◆ **Input material**
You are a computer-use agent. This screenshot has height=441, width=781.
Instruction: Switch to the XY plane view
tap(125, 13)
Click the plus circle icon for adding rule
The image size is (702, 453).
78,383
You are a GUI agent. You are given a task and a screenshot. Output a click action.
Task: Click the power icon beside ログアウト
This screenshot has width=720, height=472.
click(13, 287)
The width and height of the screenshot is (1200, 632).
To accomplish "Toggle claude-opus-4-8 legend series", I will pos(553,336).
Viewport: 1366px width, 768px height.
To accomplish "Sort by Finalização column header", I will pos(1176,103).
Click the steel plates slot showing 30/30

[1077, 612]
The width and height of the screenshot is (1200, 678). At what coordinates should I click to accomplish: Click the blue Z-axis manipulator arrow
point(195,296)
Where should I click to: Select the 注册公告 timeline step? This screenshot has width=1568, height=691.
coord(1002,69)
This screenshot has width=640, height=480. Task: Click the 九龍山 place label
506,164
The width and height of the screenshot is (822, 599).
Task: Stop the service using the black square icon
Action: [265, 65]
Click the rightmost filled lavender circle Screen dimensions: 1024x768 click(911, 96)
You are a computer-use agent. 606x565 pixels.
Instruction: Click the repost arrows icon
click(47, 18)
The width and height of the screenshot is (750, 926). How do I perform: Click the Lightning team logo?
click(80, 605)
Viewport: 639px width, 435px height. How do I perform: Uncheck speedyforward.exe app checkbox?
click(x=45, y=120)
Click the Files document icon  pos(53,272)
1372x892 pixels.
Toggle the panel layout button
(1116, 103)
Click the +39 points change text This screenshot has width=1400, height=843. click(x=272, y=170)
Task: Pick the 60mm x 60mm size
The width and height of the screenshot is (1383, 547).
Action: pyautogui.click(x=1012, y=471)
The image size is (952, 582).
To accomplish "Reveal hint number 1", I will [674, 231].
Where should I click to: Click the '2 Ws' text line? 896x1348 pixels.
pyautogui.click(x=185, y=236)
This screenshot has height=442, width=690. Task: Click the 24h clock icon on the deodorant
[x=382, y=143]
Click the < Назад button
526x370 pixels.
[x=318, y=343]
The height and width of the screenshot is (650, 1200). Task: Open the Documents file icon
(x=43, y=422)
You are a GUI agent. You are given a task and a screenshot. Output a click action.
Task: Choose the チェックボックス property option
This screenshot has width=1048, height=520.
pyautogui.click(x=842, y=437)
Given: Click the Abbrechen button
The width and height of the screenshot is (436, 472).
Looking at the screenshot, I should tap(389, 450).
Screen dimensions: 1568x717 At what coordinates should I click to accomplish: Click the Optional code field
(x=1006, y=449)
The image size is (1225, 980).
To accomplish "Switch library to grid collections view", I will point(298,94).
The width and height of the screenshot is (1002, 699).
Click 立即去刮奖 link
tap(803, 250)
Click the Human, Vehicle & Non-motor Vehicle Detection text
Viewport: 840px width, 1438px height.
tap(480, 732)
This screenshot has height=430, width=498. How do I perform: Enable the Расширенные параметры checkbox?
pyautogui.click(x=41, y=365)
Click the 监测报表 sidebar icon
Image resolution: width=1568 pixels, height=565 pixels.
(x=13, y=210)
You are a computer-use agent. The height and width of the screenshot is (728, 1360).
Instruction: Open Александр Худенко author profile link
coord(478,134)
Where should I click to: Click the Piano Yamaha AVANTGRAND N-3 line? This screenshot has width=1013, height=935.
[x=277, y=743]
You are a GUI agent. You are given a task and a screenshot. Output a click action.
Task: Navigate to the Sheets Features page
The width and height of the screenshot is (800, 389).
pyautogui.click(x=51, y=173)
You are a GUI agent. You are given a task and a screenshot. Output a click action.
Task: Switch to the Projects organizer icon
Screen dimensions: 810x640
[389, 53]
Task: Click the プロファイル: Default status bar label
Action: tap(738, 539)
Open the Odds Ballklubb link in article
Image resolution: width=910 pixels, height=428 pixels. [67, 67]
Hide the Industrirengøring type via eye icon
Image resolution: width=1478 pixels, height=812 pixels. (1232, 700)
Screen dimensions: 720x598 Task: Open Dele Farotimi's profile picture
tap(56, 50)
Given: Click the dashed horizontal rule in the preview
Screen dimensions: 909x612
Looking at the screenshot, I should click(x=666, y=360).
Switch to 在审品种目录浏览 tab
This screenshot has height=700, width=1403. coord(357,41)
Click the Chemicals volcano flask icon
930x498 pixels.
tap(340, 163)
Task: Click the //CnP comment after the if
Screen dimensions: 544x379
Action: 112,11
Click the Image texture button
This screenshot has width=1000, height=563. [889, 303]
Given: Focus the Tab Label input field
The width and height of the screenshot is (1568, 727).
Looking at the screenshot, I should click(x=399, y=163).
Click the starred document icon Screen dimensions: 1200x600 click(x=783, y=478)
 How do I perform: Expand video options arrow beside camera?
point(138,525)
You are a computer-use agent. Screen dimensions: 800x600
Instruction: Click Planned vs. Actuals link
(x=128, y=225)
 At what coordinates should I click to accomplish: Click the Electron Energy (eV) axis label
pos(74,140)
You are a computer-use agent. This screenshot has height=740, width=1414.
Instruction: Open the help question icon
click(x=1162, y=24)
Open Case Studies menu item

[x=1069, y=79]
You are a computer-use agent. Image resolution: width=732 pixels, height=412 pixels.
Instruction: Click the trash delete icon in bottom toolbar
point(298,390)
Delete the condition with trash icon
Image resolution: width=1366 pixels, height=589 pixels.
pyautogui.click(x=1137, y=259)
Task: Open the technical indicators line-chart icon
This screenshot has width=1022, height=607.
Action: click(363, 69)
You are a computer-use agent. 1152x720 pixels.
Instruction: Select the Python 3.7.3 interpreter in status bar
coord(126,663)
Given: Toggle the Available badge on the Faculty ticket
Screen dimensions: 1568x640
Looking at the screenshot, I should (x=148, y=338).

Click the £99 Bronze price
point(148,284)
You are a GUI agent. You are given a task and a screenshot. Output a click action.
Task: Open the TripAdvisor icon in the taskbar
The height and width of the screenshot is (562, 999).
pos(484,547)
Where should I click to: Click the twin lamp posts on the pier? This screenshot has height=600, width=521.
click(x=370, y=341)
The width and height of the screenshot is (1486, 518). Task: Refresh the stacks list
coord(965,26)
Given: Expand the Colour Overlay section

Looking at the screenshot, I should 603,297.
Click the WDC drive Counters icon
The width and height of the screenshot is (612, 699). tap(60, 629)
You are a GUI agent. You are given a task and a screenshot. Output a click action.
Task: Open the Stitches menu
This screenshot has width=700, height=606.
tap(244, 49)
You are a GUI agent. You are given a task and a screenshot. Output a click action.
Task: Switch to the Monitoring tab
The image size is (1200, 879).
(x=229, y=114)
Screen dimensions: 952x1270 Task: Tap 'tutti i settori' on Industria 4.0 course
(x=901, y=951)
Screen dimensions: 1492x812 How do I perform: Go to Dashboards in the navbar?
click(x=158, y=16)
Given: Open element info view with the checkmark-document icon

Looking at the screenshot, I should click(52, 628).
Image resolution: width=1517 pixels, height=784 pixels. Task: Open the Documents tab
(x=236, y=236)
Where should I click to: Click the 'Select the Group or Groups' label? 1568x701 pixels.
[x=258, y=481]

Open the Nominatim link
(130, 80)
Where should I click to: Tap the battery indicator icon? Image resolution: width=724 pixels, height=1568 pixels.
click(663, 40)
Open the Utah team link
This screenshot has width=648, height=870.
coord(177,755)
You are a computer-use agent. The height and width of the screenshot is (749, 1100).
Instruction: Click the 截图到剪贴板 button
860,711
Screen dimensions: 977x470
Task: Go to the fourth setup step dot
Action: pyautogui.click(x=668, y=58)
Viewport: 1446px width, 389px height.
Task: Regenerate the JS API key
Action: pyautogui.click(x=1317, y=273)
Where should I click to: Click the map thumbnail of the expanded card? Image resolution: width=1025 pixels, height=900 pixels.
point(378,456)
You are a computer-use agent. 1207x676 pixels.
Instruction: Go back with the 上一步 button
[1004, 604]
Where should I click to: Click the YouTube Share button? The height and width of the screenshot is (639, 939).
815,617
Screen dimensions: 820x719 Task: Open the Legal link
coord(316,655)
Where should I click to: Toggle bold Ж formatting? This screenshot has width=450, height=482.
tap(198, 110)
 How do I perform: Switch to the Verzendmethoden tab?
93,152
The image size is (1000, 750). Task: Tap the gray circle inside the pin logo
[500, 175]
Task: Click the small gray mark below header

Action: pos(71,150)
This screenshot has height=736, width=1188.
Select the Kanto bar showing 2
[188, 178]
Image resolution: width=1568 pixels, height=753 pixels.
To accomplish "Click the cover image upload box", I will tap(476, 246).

◆ **Task to complete**
Whenever a line of the data holds the string "computer", pick that line out.

◆ **Written answer**
You are a computer-use agent. This screenshot has height=441, width=781.
You are a computer-use agent. 606x565 pixels.
You are a computer-use agent. The height and width of the screenshot is (728, 1360).
You are a computer-use agent. Screen dimensions: 800x600
You are a computer-use agent. This screenshot has height=740, width=1414.
You are a computer-use agent. Image resolution: width=732 pixels, height=412 pixels.
You are a computer-use agent. 1152x720 pixels.
You are a computer-use agent. The height and width of the screenshot is (749, 1100).
You are a computer-use agent. 1207x676 pixels.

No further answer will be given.